State bursts recurrent budget forecast by Sh81.7bn

Treasury Cabinet Secretary Njuguna Ndung’u. FILE PHOTO | DIANA NGILA | NMG

President William Ruto’s administration projects expenditure for the day-to-day running of the government is Sh81.7 billion more than what the previous regime budgeted, pointing to piling spending pressures, including salaries and wages.

The Treasury has forecast recurrent budget for the financial year ending June to top Sh2.35 trillion, a 2.35 percent rise over Sh2.27 trillion estimates by his predecessor’s administration that handed over power last September.

The projected extra budget will largely go to recurrent expenditure labelled “others” as well as salaries and wages.

The recurrent expenses under “others” are expected to increase by Sh69.8 billion to Sh364.5 billion, while the public wage bill for the executive is seen rising Sh23.5 billion to Sh560.7 billion, the projections in the Budget Review and Outlook Paper show.

The forecast rise in expenses for running the government is higher than the 2.35 percent, or Sh50.3 billion, projected growth in ordinary revenue — taxes, levies, rent of buildings, fines and forfeitures— to Sh2.19 trillion.

Treasury Cabinet Secretary Njuguna Ndung’u recently told the International Monetary Fund (IMF) that the Ruto government was facing spending pressures emanating from Sh279.26 billion payments, which were either carried over from the previous financial year ended June or unbudgeted like the Hustler Fund.

“Obligations carried over from last fiscal year and an increase in unbudgeted spending in early FY2022/23 increased pressures on the budget,” the IMF wrote in the latest report on Kenya following a review between October 25 and November 8.

“The new administration of President Ruto has reasserted Kenya’s commitment to fiscal consolidation, targeting a lower overall fiscal deficit [of 5.8 percent] than the original budget [6.2 percent].”

Non-debt payments amounting to Sh88.66 billion were deferred from last financial year, while Sh61.02 billion bills which were incurred earlier this fiscal year — including Sh26.09 billion for fuel, maize flour and fertiliser subsidies ahead of the hotly-contested August presidential poll — were not in the budget.

“Remaining pressures [Sh130 billion] are mainly related to the July and August pause in fuel price adjustments, the July’s temporary introduction of a maize flour subsidy, unavoidable drought emergency interventions, and the launch of new initiatives from our administration, including plans to support agricultural production by subsidising fertiliser,” Prof Ndung’u said in the letter to the IMF he wrote jointly with Central Bank of Kenya Governor Patrick Njoroge.

“Furthermore, we want to promote financial inclusion by establishing a Financial Inclusion Fund (also known as “Hustler Fund”).”

The Treasury will detail the review of the expenditure through a supplementary budget set to be tabled in the National Assembly for debate and approval later this month.

The higher projection in non-debt recurrent expenditures will go against the regime’s strategy to keep a tight lid on the cost of running the government while aggressively growing taxation streams in a bid to reduce the country’s reliance on borrowing to fund programmes.

Dr Ruto has directed the Treasury to work with other ministries to reduce the nearly Sh1.18 trillion recurrent budget for this fiscal year by at least Sh300 billion.

The plan, the President says, will reduce the need to borrow Sh862.5 billion to plug the hole in the Sh3.39 trillion projected budget for this financial year ending June 2023.

The resultant savings will ease the pressure to borrow “because the market cannot sustain the kind of borrowing we are doing as government”.

“The government should never borrow to finance recurrent expenditure.

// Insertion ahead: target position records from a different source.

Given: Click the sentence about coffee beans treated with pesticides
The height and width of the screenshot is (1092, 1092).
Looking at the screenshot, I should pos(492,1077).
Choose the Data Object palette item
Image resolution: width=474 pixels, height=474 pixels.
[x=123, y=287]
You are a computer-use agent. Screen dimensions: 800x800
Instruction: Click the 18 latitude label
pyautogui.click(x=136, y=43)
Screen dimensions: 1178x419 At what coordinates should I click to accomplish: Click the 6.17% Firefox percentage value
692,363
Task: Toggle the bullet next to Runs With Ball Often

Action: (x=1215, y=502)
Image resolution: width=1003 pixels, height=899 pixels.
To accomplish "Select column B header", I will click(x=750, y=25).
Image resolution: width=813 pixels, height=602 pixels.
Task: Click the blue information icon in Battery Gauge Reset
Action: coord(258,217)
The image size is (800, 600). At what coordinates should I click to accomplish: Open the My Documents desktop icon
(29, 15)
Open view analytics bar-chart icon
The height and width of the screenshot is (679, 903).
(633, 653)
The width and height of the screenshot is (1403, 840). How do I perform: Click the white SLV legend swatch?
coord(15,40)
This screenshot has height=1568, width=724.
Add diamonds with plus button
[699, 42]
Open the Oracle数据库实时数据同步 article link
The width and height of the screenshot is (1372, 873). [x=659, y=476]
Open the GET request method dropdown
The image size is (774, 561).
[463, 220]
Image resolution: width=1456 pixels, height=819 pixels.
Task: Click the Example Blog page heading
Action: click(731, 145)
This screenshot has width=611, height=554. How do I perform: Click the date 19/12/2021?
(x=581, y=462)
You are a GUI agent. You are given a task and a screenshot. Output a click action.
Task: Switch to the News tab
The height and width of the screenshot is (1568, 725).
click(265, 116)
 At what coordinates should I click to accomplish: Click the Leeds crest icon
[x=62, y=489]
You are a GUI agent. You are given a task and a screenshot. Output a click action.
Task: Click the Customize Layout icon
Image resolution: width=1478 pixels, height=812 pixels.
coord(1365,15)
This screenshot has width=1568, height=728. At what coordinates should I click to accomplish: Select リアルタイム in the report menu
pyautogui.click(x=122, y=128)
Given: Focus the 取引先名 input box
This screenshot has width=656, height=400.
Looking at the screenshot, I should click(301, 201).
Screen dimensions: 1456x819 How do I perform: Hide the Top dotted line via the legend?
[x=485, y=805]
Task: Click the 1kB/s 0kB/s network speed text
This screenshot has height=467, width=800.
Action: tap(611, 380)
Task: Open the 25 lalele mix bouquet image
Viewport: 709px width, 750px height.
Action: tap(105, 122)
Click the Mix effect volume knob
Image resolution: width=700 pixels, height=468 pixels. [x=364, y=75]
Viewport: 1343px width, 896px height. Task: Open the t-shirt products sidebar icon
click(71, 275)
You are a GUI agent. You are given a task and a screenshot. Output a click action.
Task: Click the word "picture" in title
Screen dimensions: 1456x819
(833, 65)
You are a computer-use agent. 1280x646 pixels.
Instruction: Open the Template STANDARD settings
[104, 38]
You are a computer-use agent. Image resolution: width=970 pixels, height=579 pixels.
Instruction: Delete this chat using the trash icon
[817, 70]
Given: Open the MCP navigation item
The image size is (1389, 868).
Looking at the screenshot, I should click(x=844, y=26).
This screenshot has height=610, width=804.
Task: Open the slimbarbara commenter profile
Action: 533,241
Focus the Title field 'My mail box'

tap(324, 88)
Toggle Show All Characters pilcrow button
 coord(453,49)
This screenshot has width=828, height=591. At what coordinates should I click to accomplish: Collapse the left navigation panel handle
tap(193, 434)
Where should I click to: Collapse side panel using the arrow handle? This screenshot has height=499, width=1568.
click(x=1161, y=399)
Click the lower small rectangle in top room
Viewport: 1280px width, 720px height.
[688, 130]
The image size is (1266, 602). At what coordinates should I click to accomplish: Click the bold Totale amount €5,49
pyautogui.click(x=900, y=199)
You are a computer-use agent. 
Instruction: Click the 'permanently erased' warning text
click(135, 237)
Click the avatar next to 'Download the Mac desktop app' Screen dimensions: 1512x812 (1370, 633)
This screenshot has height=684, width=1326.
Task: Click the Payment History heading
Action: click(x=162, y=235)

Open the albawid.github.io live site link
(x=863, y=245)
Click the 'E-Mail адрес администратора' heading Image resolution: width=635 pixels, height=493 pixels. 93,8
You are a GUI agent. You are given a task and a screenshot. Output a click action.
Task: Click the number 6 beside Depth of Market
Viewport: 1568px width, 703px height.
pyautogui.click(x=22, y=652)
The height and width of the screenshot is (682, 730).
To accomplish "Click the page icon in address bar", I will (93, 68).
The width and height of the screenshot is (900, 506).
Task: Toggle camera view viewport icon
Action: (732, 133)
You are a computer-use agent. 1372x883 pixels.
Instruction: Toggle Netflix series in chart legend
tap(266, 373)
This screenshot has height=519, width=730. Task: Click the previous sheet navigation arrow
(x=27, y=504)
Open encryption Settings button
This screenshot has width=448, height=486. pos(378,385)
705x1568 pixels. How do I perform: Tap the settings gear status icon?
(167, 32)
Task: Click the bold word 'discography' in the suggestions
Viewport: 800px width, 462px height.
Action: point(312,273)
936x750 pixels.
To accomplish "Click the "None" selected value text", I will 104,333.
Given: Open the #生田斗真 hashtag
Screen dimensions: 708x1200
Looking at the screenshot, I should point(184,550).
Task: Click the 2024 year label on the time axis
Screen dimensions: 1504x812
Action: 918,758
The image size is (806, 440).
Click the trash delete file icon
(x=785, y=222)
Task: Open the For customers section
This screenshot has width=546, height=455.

It is not right, it is not prudent, and it is not sustainable. It is simply wrong. We must bring ourselves and our country to sanity,” Dr Ruto said in his inaugural address to a joint sitting of the National Assembly and Senate end of September.

“Over the next three years, we must reverse this and go back to a situation where the government contributes to national savings effort by keeping recurrent expenditure below revenue levels.”